Just Write: Week 8, 17th March – part 1

I’m splitting week 8 (final week of this term, *sobs quietly and wonders what to do on a Monday night*) into two parts as per last week. Not in any way because I think it is going to drive a sudden explosion in page views – it didn’t last week – but because I think the posts are a little more digestible.

Homework from week 7 was to visit a place that you regularly walked past (or knew of) but never went into and then try to capture how that made you feel. I thought this one worked out quite well but I am rarely best placed to judge my own work… so let me know what you think:

I expected it to feel like the 1980s; a place out of time. Not the 1980s of gaudy excess, streamers on Top Of The Pops, city boys with braces, but the 80s that was still shaking off the dowdiness of the late 70s.

Wimpy. Didn’t they all close ? Weren’t they seen off by McDonalds and Burger King and the caffeinated tidal wave of coffee chains that have flooded UK high streets for the last ten years ? Yet here it is in Amersham. It’s not the most likely place I’d expected to see it – not that I expect to see them anywhere anymore. Wimpy is frozen in memory for me as an unspecified place along the A1 – one of those unassuming service stops at a place like Newark or Grantham before we got the quasi-theme parks every twenty miles along the motorway that we have now. It used to be a straight choice between stopping now or holding out until Doncaster where there might be a Little Chef. This was Little Chef before Heston tried to infuse it with a certain culinary scientific sophistication; Little Chef when the choice of pineapple ring or fried egg on top of your gammon was sophistication enough. Heston hasn’t come a-knocking for Wimpy. Nor Gordon. Not even Jamie it seems.
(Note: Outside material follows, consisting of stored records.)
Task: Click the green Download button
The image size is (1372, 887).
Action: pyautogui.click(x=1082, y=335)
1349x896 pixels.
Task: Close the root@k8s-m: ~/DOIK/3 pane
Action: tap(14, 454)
It does feel a little like the 80s. Pushing open the door and stepping inside is a bit like stepping back into childhood. This used to be a treat, before we were convinced that getting a burger in a poly urethane box was more of a treat than getting one on a plate. The décor evidently hasn’t changed for thirty years, fake formica topped tables and wooden chairs. The chairs have taken on an aged, distressed look that, ironically, would now see them right at home in the fashionable coffee come lifestyle emporium Harris & Hoole a few doors up. The back lit menu above the counter looks much as I remember it as a kid, excepting the “mozzarella melts”. I’m pretty sure we didn’t know what mozzarella was back then, back when Chicken Kiev was the height of exotica. 

Behind the counter a beautiful, vintage Conti coffee machine rises proudly, all reds and polished steel. It faces off against a similarly old Carpigiani ice cream maker – you’d ask for a Mr Whippy, not a Carpigiani. They’re both immaculate, spotless, and have clearly been well tended these last few decades. It’s hard to shake the nagging, slightly sad, feeling that they will remain immaculate now as much from lack of use as from care. Where does Wimpy belong in a world of Baskin Robbins and Costa and the we-all-live-in-a-Manhattan-loft boho chic of Harris & Hoole ? My daughter has never once asked to go into the Wimpy on Amersham high street. Why would she ? There are no “happy meals” – registered trademark – here although I remember many happy meals in them when I was young. And me ? I’ve lived here seven years and this is my first time in. I’m only here to do my homework – the very act of which is itself a nudge towards the nostalgia of childhood that the entire experience evokes – and to be honest the coffee’s not great and I’m getting too old to eat bacon and egg rolls that often in the morning. I certainly can’t blame anyone for preferring the pretense of a Manhattan loft lifestyle to an 80s British bedsit either – I prefer it, this is absolutely not a rose tinted look back at some glorious forgotten past. Would we all rather hang out in Central Perk with Rachel and Joey than in Sid’s Café with Del Boy and Rodney ? The evidence up and down the high streets of the land suggests that we would.

There is something wonderfully incongruous though about Amersham’s Wimpy. It makes no sense – the brand is essentially dead, the town’s demographics are all wrong and there’s tons of competition – but it’s still there clinging on. I doubt I’ll go in again but I like that it’s there, a mental shortcut to days when burgers on plates was a treat. To childhood.